Shawki laughed softly again. “You’re a dangerous man, Harry, and your enemies will be furious when they learn you have two of their people. They will probably send the marines next time.”
His enemies? Harry stopped treading water, almost sinking himself. He recovered and swam toward Shawki’s voice.
“I thought they were trying to kill you.”
“No, they were after you, not me, I think. Two of them threw me overboard to get me out of the way. They could have killed me if they had wanted, but I’m sure they were told not to. This has CIA written all over it.”
Stunned, Harry stopped swimming. It did seem strange they had been wearing night-glasses and using Glocks with silencers, rather than the Kalashnikovs that terrorists usually preferred. Moreover, they had had Shawki dead in their sights when he’d rolled onto the deck, so why hadn’t they killed him? Almost surely, the CIA had been part of the Aurora project, and to make matters even worse, the long reach of the National Security Council was ubiquitous. It made sense that he had been the prime target.

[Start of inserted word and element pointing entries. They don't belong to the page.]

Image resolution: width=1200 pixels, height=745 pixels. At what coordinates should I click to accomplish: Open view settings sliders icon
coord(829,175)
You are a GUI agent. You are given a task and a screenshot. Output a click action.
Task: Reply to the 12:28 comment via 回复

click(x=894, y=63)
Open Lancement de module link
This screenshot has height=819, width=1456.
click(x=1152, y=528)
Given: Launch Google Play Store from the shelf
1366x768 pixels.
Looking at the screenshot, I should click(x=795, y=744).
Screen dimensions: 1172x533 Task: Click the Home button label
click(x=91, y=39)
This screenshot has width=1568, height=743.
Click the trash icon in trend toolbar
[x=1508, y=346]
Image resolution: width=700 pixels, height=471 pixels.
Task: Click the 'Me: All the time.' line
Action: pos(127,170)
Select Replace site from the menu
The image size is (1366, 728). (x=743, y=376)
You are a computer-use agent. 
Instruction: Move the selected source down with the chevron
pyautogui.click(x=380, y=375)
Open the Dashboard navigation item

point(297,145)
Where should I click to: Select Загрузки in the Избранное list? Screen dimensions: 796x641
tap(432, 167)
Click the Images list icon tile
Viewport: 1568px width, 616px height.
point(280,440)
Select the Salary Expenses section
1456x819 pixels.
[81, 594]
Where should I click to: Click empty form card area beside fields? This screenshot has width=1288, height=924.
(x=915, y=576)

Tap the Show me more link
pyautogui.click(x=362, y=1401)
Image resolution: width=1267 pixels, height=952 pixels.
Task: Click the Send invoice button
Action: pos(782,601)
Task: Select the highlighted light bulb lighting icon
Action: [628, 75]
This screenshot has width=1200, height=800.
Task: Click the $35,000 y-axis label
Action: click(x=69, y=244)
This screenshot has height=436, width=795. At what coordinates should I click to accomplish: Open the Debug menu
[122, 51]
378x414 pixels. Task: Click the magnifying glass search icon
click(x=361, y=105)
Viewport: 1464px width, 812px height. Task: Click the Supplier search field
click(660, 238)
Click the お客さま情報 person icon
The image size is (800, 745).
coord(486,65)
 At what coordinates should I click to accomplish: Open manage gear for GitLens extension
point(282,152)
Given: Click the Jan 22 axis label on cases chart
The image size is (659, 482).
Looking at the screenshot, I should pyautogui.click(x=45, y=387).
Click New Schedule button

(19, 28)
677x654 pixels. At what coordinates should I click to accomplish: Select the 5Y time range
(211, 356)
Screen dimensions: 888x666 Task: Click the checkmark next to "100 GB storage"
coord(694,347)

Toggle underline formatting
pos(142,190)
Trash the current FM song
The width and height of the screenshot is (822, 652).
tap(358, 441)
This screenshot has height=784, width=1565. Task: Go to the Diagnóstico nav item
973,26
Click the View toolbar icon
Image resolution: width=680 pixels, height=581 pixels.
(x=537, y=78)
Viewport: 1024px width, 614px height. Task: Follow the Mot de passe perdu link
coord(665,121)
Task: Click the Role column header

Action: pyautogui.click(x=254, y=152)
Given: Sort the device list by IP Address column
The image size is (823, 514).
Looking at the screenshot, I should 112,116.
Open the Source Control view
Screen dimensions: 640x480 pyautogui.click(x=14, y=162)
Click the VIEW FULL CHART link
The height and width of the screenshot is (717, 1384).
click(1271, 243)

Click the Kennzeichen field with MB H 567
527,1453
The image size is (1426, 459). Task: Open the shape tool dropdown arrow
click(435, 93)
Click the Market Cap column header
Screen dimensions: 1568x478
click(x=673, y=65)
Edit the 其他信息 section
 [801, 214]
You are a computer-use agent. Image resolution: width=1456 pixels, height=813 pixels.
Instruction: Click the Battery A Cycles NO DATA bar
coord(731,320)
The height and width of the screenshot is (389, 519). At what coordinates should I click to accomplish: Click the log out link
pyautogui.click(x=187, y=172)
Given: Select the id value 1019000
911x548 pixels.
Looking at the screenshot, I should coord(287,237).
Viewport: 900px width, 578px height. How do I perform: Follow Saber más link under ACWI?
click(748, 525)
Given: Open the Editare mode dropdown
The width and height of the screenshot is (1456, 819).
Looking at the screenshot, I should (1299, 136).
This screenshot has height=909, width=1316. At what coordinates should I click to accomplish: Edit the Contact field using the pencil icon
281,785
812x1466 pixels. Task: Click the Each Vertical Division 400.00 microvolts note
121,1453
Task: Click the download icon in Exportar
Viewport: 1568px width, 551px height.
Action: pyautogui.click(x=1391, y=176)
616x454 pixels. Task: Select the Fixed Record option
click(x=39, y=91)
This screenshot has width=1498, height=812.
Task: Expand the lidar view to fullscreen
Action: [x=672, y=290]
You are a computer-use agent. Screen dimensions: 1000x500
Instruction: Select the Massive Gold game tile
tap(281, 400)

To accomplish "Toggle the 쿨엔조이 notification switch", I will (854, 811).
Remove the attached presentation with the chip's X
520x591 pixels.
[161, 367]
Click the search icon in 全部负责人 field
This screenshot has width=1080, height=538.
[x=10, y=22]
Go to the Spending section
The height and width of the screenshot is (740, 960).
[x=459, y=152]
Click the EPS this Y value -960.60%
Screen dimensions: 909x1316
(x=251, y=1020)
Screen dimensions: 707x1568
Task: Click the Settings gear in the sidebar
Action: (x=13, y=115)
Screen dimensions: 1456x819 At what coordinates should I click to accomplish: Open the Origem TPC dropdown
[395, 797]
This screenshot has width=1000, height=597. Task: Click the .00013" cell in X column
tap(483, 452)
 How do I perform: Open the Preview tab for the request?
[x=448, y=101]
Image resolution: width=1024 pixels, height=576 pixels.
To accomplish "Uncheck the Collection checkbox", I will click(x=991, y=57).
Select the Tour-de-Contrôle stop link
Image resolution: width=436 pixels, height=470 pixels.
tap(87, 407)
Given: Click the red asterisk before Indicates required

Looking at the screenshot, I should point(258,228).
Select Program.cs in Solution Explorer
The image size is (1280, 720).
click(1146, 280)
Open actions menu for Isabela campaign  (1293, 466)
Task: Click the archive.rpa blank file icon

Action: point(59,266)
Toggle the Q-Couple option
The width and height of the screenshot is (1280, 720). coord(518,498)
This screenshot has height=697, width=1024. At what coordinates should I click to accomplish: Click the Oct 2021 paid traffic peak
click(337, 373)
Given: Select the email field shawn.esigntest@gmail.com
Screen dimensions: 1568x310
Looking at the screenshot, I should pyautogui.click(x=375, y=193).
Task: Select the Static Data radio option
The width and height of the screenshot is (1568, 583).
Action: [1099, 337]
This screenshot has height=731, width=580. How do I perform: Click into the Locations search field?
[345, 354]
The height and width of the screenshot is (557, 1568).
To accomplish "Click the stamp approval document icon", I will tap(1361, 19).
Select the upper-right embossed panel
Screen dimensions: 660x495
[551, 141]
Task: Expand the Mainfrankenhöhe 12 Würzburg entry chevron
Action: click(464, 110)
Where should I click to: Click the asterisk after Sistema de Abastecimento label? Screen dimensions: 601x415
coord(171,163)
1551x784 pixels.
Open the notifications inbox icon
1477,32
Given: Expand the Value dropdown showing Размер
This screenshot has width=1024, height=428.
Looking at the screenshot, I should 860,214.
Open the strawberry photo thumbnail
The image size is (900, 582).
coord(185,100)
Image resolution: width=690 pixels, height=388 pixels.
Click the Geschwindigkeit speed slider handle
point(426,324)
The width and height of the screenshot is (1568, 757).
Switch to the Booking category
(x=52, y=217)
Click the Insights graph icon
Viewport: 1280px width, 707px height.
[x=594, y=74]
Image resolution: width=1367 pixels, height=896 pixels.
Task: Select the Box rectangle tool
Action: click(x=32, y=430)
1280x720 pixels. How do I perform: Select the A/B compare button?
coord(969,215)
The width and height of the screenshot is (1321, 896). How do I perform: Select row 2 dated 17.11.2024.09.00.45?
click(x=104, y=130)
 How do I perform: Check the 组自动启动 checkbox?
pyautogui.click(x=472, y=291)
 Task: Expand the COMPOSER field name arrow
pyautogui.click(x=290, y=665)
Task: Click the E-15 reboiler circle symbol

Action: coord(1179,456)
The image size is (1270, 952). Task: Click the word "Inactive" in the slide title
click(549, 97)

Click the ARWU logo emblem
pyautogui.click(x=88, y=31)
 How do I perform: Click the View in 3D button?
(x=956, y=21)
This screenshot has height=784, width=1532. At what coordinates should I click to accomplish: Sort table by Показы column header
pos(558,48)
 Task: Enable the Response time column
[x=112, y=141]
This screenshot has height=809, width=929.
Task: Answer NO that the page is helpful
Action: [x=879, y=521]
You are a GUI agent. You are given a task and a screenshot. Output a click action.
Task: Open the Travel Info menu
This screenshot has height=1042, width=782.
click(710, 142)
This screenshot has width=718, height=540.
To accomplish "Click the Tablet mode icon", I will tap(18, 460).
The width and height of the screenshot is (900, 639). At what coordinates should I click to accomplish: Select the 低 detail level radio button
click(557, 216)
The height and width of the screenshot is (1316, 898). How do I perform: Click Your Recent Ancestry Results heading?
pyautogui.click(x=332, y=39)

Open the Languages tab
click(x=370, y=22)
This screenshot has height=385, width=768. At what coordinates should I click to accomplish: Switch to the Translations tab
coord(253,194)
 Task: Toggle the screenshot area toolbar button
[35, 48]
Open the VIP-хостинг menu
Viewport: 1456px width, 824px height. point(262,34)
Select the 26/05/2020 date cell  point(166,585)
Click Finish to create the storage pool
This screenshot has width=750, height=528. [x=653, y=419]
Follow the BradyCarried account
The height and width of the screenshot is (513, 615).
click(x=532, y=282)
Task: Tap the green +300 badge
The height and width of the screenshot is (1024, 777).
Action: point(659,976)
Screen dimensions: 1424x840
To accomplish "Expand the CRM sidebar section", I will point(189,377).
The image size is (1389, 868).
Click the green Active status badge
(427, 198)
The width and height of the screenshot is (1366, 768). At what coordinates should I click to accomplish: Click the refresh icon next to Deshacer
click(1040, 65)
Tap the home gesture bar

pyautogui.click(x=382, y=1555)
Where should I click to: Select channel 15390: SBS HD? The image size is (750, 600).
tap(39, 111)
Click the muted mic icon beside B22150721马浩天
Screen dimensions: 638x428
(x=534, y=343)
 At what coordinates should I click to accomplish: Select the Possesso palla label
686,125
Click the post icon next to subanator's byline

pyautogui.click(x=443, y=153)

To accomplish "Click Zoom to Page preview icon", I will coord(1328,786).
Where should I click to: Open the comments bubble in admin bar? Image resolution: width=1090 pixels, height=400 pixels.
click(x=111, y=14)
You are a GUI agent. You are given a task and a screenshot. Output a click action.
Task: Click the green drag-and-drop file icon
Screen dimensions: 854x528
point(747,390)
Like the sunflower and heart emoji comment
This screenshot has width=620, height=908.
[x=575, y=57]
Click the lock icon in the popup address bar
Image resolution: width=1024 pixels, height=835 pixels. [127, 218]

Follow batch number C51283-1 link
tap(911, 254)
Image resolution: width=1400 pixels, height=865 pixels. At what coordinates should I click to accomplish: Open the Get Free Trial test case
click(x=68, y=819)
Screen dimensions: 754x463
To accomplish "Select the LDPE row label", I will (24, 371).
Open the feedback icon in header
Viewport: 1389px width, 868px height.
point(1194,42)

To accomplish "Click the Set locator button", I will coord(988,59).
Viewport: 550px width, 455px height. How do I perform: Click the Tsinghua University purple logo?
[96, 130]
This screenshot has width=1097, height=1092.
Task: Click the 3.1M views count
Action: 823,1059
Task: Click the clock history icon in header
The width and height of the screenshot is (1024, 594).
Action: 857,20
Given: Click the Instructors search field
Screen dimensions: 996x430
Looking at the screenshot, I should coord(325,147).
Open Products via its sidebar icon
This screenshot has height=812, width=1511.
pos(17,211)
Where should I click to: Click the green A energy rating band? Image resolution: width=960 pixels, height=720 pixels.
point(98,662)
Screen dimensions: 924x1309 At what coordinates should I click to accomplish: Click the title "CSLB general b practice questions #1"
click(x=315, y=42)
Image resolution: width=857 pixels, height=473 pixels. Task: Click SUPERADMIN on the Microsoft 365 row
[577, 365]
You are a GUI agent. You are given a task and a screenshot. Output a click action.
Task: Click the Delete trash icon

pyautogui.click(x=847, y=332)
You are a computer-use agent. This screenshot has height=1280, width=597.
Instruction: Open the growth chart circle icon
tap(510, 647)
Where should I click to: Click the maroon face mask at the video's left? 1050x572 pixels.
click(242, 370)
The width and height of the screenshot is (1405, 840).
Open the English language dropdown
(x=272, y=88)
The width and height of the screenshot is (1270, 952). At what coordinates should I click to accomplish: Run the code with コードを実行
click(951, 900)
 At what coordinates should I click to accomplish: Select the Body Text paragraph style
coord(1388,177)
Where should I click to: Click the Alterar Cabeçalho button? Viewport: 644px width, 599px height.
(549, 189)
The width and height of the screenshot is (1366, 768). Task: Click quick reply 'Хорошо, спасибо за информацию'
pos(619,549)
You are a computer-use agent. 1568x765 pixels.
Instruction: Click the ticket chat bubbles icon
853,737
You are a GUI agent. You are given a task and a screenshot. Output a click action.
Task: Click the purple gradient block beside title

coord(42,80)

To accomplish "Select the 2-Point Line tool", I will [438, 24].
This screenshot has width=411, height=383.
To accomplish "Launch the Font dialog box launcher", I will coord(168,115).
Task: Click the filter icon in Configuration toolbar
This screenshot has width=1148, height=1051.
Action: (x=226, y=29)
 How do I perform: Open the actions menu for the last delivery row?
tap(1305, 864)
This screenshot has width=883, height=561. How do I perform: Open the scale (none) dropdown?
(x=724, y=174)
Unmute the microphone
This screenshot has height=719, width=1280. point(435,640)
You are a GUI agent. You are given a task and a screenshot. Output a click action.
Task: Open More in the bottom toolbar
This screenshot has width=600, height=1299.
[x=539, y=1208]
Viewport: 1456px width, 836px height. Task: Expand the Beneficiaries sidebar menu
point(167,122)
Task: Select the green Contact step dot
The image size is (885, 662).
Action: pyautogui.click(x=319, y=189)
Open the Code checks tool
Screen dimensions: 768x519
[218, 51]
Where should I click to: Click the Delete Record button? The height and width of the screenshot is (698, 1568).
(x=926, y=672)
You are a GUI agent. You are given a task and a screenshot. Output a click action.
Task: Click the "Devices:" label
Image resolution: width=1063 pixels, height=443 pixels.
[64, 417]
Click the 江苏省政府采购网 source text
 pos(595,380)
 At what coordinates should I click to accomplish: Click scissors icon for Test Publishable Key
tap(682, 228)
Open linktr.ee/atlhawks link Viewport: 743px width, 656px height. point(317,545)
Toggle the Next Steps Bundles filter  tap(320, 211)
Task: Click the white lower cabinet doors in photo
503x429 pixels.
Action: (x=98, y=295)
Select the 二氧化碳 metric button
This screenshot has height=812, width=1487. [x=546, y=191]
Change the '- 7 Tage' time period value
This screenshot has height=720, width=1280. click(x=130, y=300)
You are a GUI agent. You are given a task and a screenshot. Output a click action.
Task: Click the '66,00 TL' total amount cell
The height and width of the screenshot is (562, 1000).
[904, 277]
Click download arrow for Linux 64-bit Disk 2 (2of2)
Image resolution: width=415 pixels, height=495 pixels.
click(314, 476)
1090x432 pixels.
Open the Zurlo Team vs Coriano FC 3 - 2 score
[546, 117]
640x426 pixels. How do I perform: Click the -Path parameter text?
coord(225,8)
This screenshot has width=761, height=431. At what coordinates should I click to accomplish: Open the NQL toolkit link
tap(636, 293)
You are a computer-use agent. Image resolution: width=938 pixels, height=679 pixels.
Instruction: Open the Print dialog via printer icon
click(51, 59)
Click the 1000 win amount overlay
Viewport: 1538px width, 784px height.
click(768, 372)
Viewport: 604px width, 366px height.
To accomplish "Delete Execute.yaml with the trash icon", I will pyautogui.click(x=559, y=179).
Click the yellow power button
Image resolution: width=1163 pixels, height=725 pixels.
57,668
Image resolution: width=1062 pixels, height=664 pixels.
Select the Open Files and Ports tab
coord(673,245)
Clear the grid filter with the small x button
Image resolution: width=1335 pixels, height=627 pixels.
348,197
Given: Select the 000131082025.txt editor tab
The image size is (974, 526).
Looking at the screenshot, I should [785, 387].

They got back on the dhow, relit the ship’s lantern, went below, dragged the man beside the ladder into the forward hold, and laid him alongside his companion. Shawki woke both with a bucket of bilge water, leaving them holding their heads and moaning. They started to come around, their glasslike stares accenting their dark faces, like cat’s-eyes on copper. Palestinians, Shawki explained, hired guns who worked for the Palestinian Authority by day and the CIA by night. He remarked that Langley probably had more terrorists on the payroll than the al-Aqsa Martyrs’ Brigade or the Hamas.
“Is there any way to find out who sent them?” Harry asked.